*PAGE EXCERPT:*
Immunochemical FOBT May Be More Sensitive, Specific

Three-sample tests detect neoplasms in above-average risk people

TUESDAY, Feb. 20 (HealthDay News) -- Three-sample quantitative immunochemical fecal occult blood tests (FOBTs) have high sensitivity and specificity for detecting colorectal cancer and neoplasias in above-average risk people, according to the results of a study published in the Feb. 20 Annals of Internal Medicine.

Zohar Levi, M.D., of the Rabin Medical Center in Petach Tikva, Israel, and colleagues conducted a prospective, cross-sectional study of 1,000 patients, some of whom were asymptomatic but at increased risk for colorectal neoplasia, to measure the sensitivity and specificity of quantitative immunochemical FOBTs.

Ninety-one patients had clinically significant neoplasms identified by colonoscopy: cancer in 17 and advanced adenomas in 74. Using three immunochemical FOBTs and a specificity threshold of 75 ng/mL of buffer, sensitivity was 94.1 percent and specificity was 87.5 percent for cancer, and 67 percent and 91.4 percent for neoplasia. The authors caution that these results may not apply to those at average risk.

*REQUIRED WORK:*
Extend the news report on immunochemical fecal occult blood tests by a few sentences, starting after its last sentence. The listing is not needed here.

*INFORMATION SUPPLIED:*
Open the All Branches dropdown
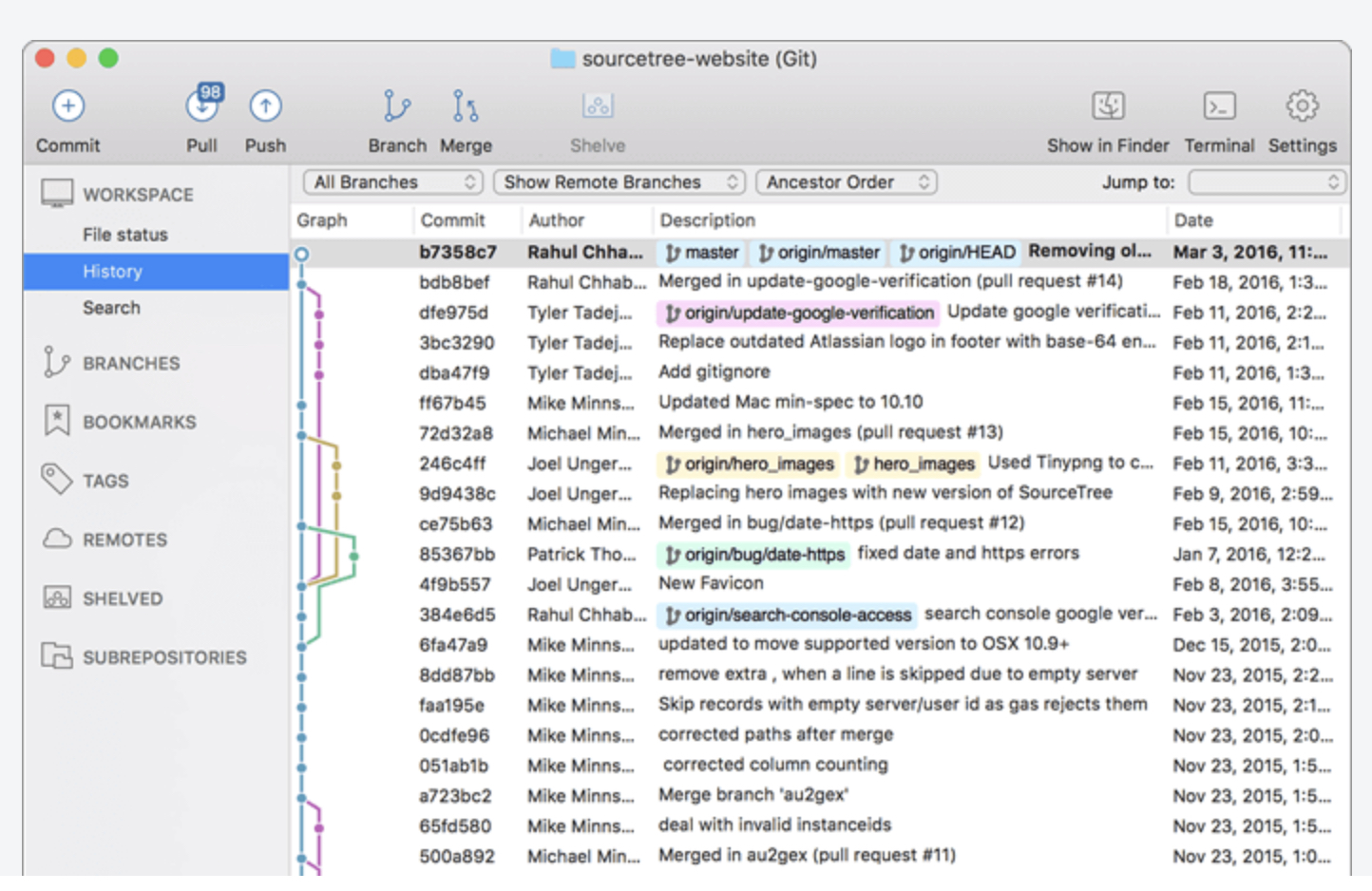 [x=391, y=181]
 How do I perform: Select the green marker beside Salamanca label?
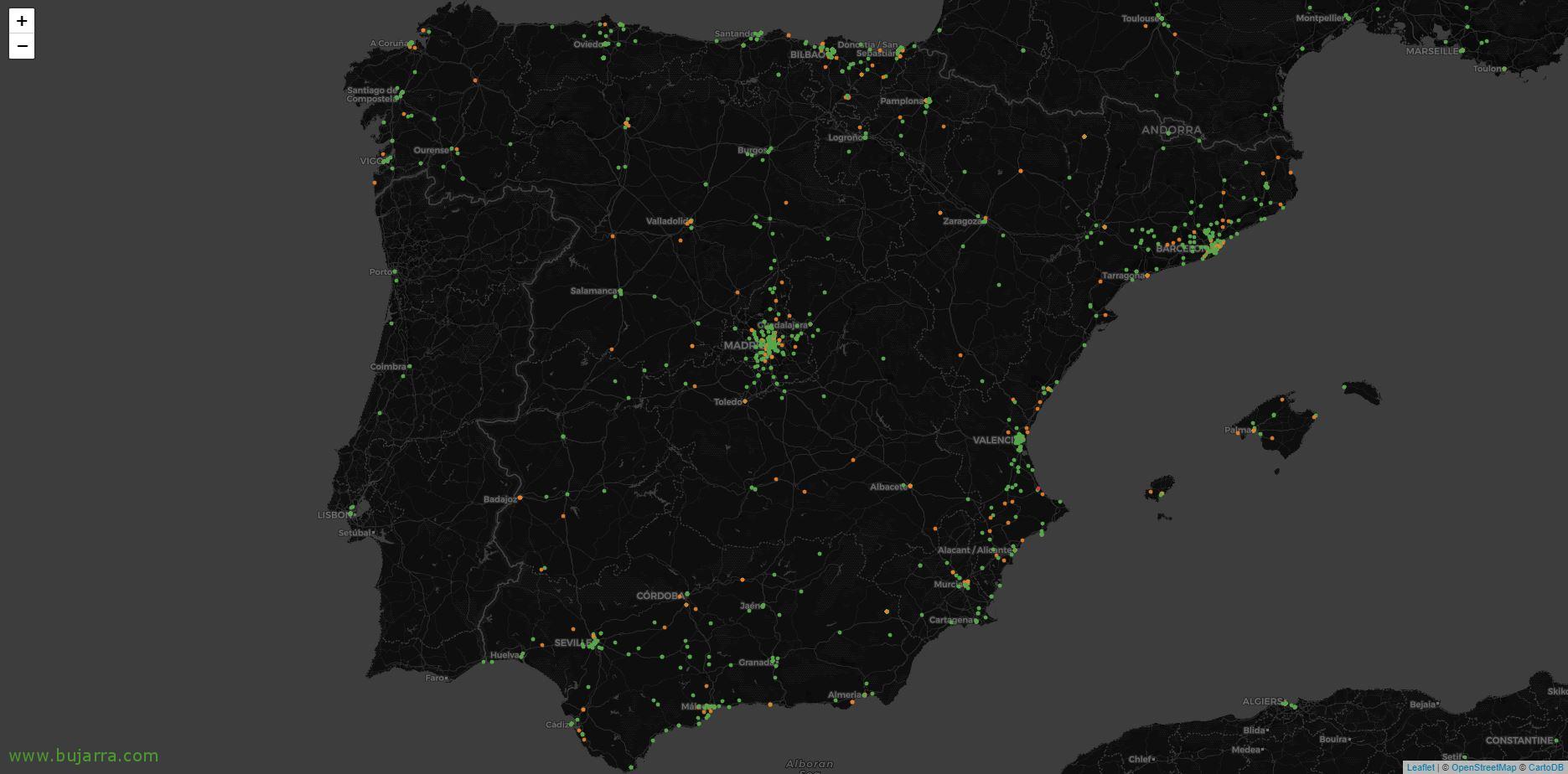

*OUTPUT FOR THIS EXERCISE:*
"The ability to choose different positivity thresholds makes quantitative immunochemical FOBT a potentially important test for colorectal cancer screening. It is a better test than guaiac-based FOBT for detecting occult bleeding and should be preferred to guaiac-based FOBT wherever FOBT is a component of a recommended screening strategy," writes Thomas Imperiale, M.D., of Indiana University Medical Center in Indianapolis, in an accompanying editorial.

One of the authors has received grants from the Eiken Chemical Company.